DATA RECORDS:
○ ○ ○
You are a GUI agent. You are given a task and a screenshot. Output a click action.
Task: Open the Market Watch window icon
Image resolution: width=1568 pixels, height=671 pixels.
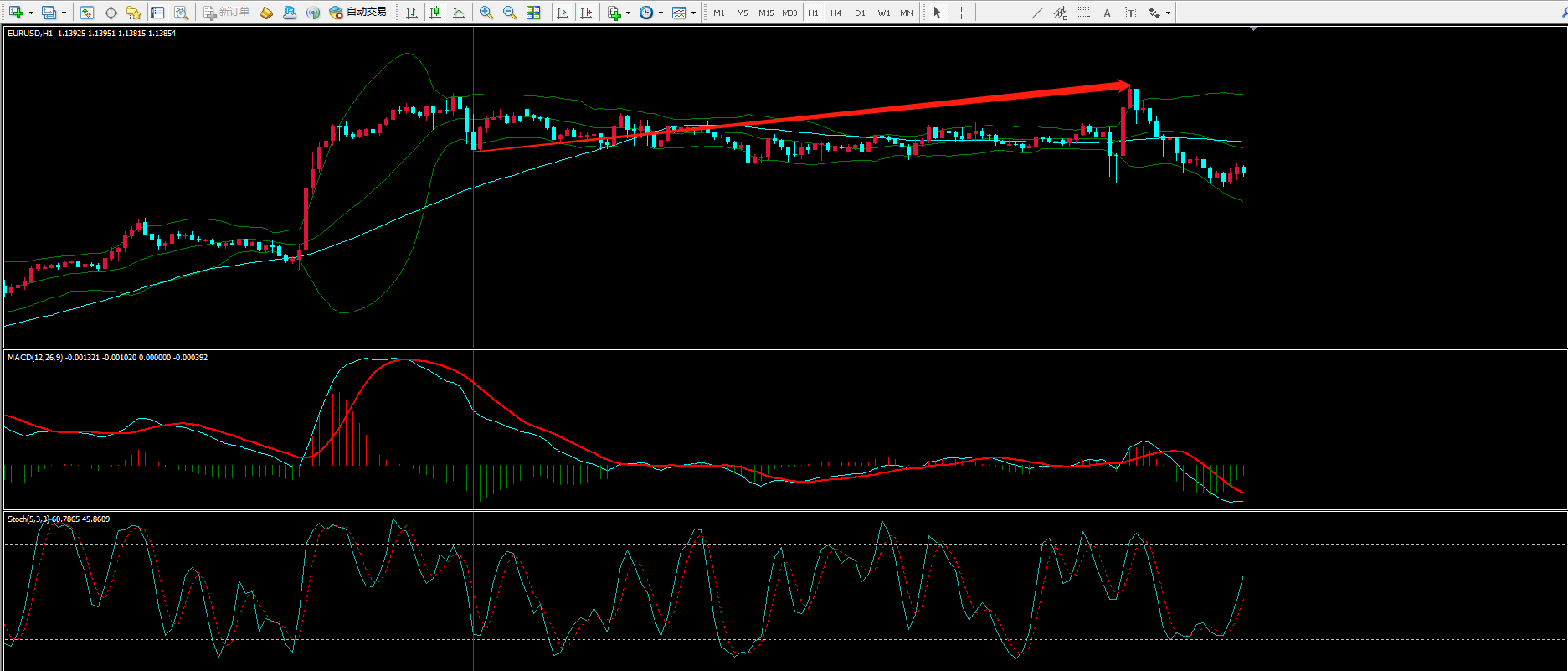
○ ○ ○
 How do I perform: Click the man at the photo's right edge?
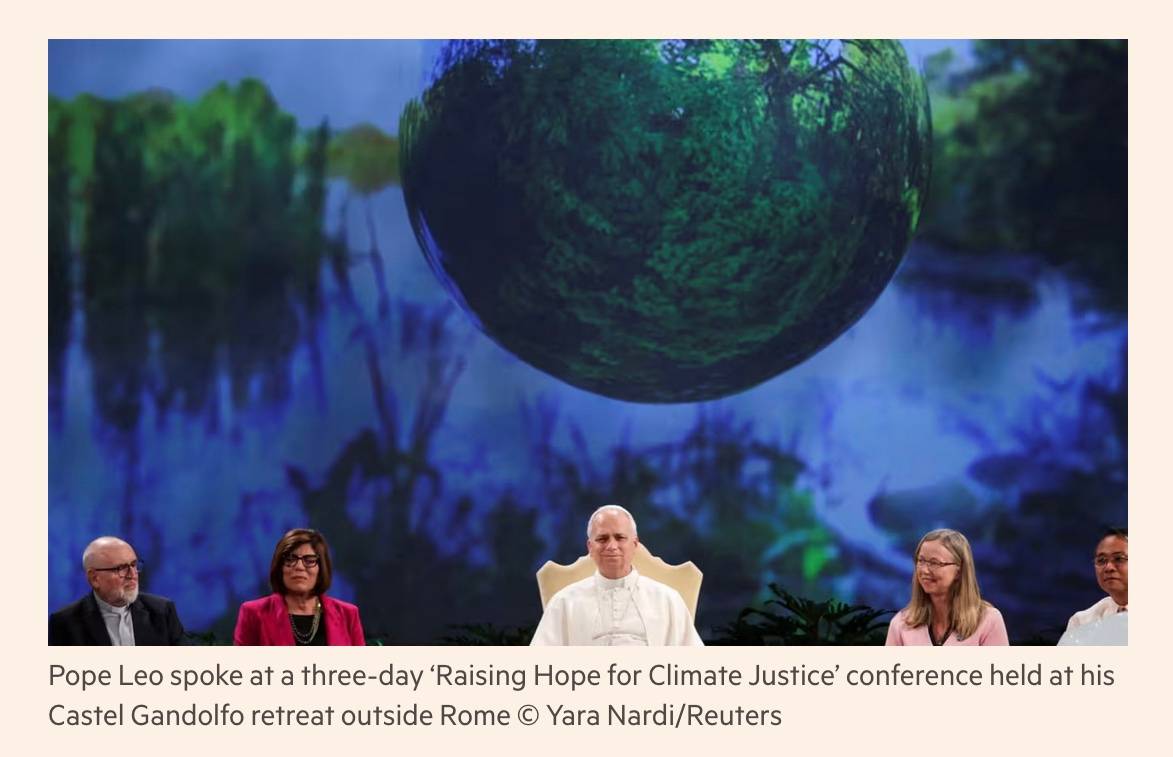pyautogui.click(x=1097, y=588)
○ ○ ○
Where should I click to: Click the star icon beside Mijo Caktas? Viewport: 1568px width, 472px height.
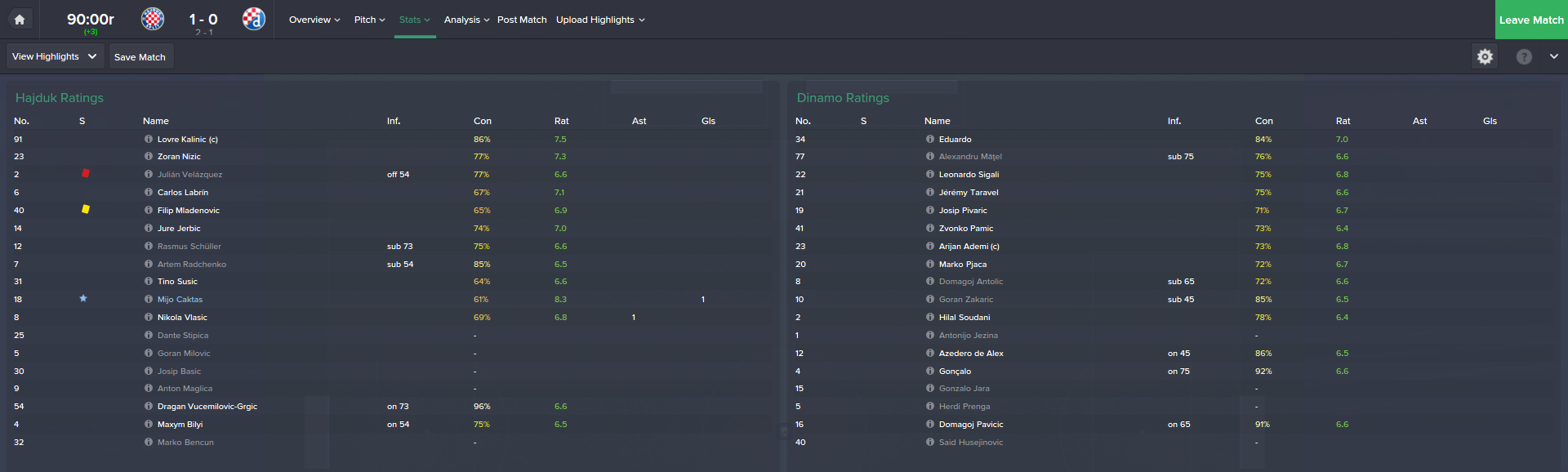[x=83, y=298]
○ ○ ○
WHAT IS EXPECTED:
What you give back should be only the lines of the records above, starting at the line with "You are a GUI" and ending at the line with "Image resolution: width=1568", restated word for word.

THE ANSWER:
You are a GUI agent. You are given a task and a screenshot. Output a click action.
Task: Open the Market Watch window icon
Image resolution: width=1568 pixels, height=671 pixels.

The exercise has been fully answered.